If we want to get better at anything, we have to practice it. A lot. This isn’t a novel idea, most of us know this instinctually or through our experiences. Malcolm Gladwell makes a very compelling argument in his book Outliers that in order to become an expert in any field or task, you must put in approximately 10,000 hours of practice. For example, Tiger Woods needed 10,000 hours of practice before he became a top-flight golfer, and he had amassed that mount of practice at a fairly young age because he had been trained since the age of 2 to play golf. By the time The Beatles had any real success, they had played 1200 times over a period of a few years, playing up to 8 hours at a time.

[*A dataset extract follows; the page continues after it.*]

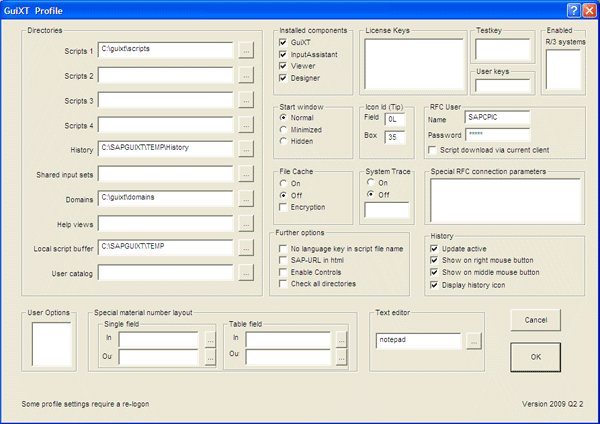The image size is (600, 424).
Task: Set File Cache to On
Action: click(284, 183)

Skadden, Arps, Slate, Meagher and Flom became one of the largest and most powerful law firms in the world because its founders practiced hostile takeover law for decades before hostile takeovers became common – and being a master in that area of law became insanely valuable. That amount of practice shouldn’t be required to avoid the choke on a law school exam, but practice is certainly going to help.

So what might a student do in order to better on pressure-packed law school exams, or even the bar exam? Take lots of pressure packed exams of course! Faculty can’t replicate the pressure of a bar exam perfectly, but they can put the students under pressure as often as possible. For example, one thing we do is have students take lots of timed, in class, for-credit examinations throughout certain courses. Students are subjected to the pressure of doing well to pass their course, the pressure of performing with their classmates around, the pressure of the clock ticking, not to mention the simple pressure placed upon themselves to perform as best they can. This training can greatly improve results, and might actually change the physical wiring of student’s brains.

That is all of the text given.